他に観客もいない中、最前列の中央の椅子にはヴィンツェンツとフリーゼ腰かけていた。目の前には小さなテーブルが置かれており、その上には二つの独特な形のグラスと、水が入った一本のボトルが用意されている。
既に、ポンタルリエグラスの球体部分には、ペリドットのように鮮やかな透きとおった緑の液体が注がれていて、グラスの上部に橋を架けるように先が尖ったスプーンがかけられている。その上には角砂糖も乗せられていた。
二人のグラスに注がれているのは『アブサン』。複数のハーブを配合した薬草系リキュールの一種であり、かつてその中に含まれるニガヨモギの向精神作用が幾人もの人間を破滅へと導いた、と云われている。
勿論、現在は成分の含有量を調整することによって合法的に製造されているが、ドイツにて製造・流通・販売が解禁される1981年までは、Wehrwolfは密造アブサンによって莫大な利益を得ており、この酒はいわば組織の恩人ともいえる『緑の妖精』なのである。
照明で照らされたステージには、頭上で手を組んで歯をガチガチと鳴らす男が一人と、それを取り囲むように銃を構えるヴィンツェンツの部下が三人。
「まるで、スプーンの上の砂糖みたいやなぁ」
頬杖をついたフリーゼが愉快そうに目を細めた。
脚を組んだヴィンツェンツは表情を変えることなく、舞台上で既に泣きそうになっている男に問いかける。
「お前、何故ここに呼び出されたか、わかる?心当たりがあるだろう」
男は震えながら首を振った。
その様子に、ヴィンツェンツは眉を顰め、ため息をつきながら「フリーゼ」と呼びかけた。
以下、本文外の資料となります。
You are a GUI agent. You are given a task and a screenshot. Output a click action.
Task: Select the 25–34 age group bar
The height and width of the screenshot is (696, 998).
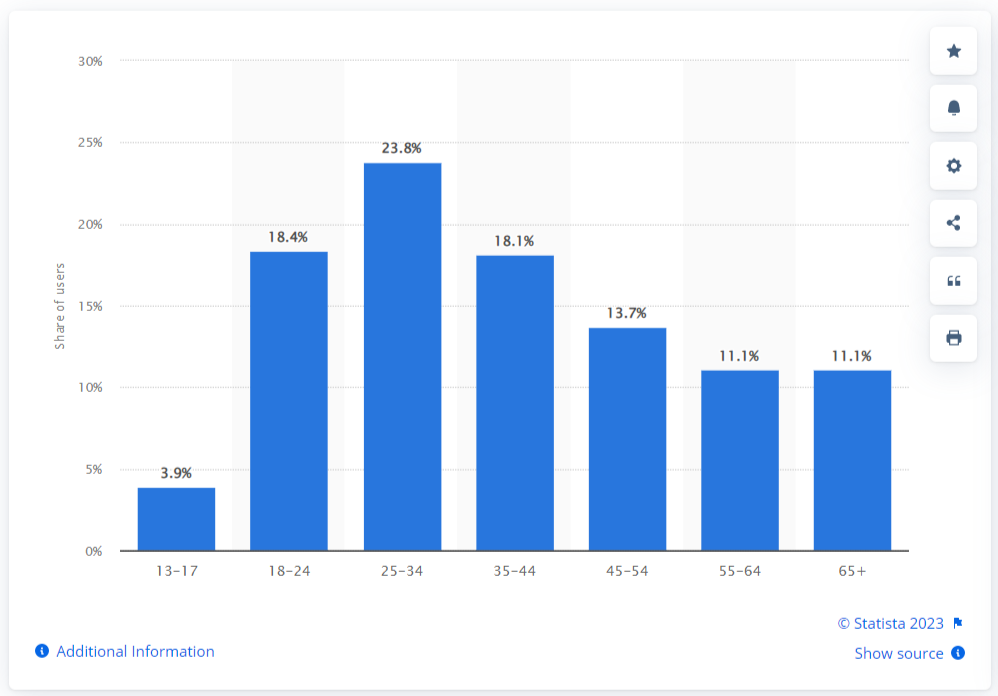click(x=402, y=357)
頷いたフリーゼはタブレットを操作し、舞台装置の音響を鳴らす。スピーカーから流れてきたのは、男が売人と口裏を合わせ、売り上げを横領している最中の会話だった。
「あかんやろ、こんな雑な仕事しとったら」
自らの裏切りの証拠が大音量で流れる中、ついに泣き出した男は膝をつき、ヴィンツェンツに向かって祈るように叫んだ。
「た、頼む!許してくれ、フィーア!金は必ず返す!」
フィーア(四番)と呼ばれたヴィンツェンツの眉がピクリと動いた。
「……そうだな、金を返してもらえるなら許す」
ヴィンツェンツは立ち上がり、カツカツと足音を鳴らして舞台のもとまでゆっくり歩み寄る。
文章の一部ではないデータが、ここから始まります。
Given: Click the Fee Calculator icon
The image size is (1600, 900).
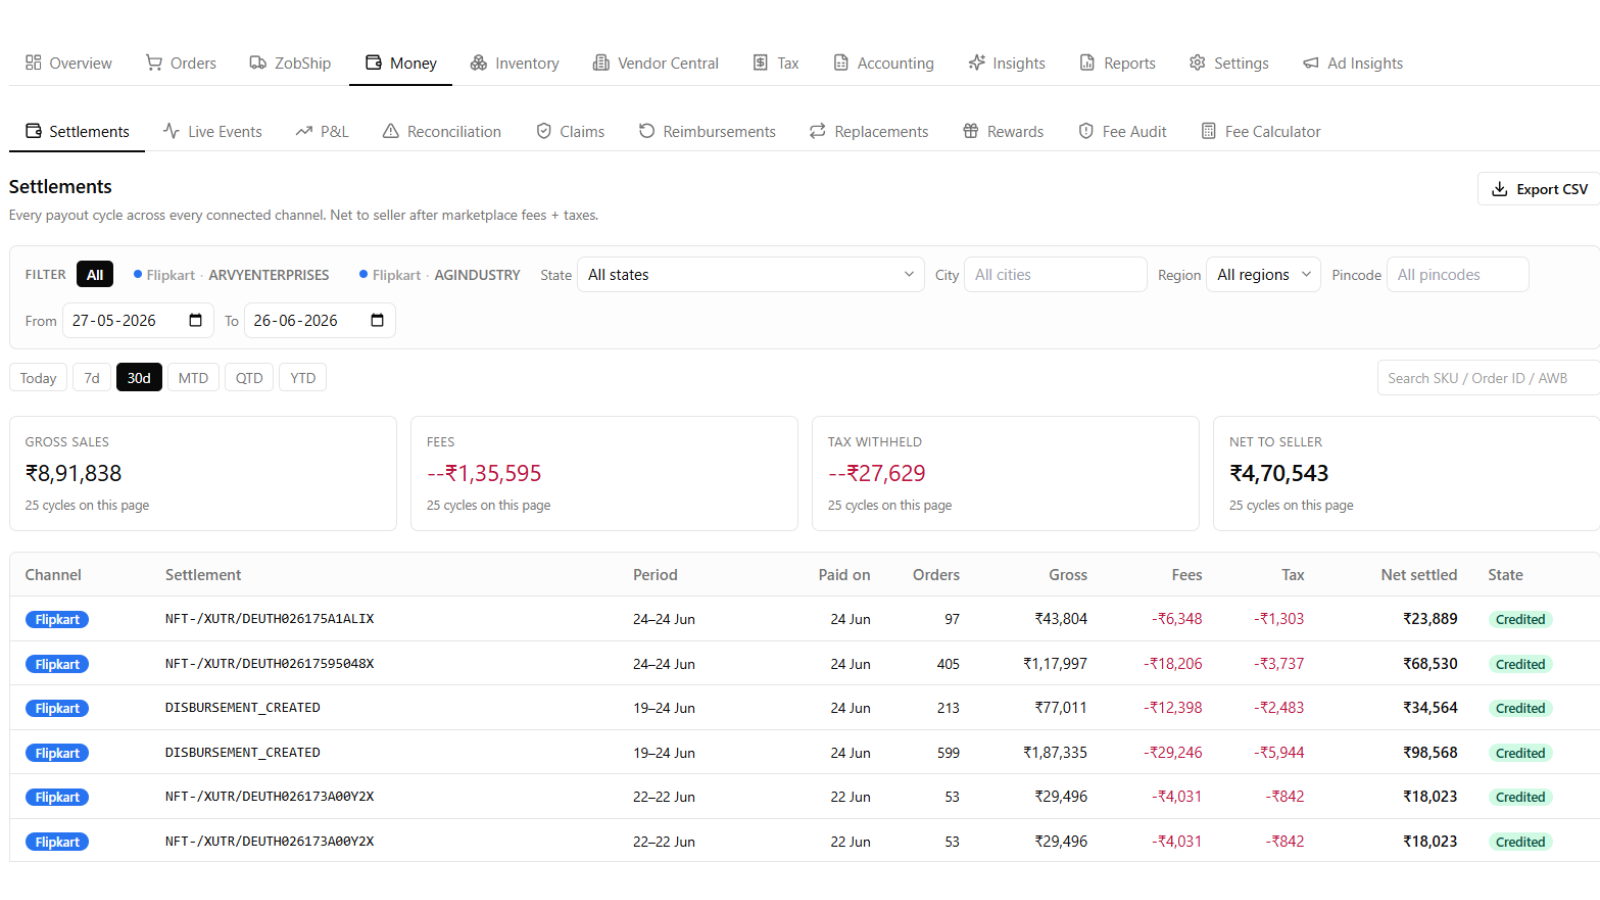Looking at the screenshot, I should pos(1209,131).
その後ろで、フリーゼがスプーンの上の角砂糖に火をつけた。
「ただし、金を返すのはお前じゃない。お前の妻と、娘に返してもらう」
ヴィンツェンツの許す、という言葉に一瞬安堵の表情を浮かべた男だったが、妻と娘の名前を出された瞬間に涙は引っ込み、代わりに脂汗がどっと噴き出した。
フリーゼは、スプーンの上でぷつぷつと音を立て泡立ち始めた砂糖に、ボトルの中の水を慎重に垂らし始めた。透きとおった緑に混ざった水に非水溶成分が析出し、グラスの中身は乳白色に白濁していく。
「妻と娘だけは……」
「それから、お前のことは許すけど、組織に裏切り者はいらない」
土気色の顔をした男が言葉を絞り出す前に、ヴィンツェンツが右手を上げた。
その瞬間、舞台機構が作動し、男は文字通り“奈落へと吸い込まれていった”。銃を持って男を取り囲んでいた部下たちに視線を投げかけると、彼らはそそくさと舞台袖へはけていく。
ヴィンツェンツが席に戻ると、すでに二つのグラスの中身は乳白色に染まり、空席の主に飲み干されるのを今か今かと待っていた。
席に着き、最初と同じように足を組むと、フリーゼがグラスを掲げた。応えるようにヴィンツェンツもアブサンを手に取り、グラス同士を触れ合わせる。
涼やかな音が鳴るのと同時に、劇場には舞台から消えた主役の断末魔が響いた。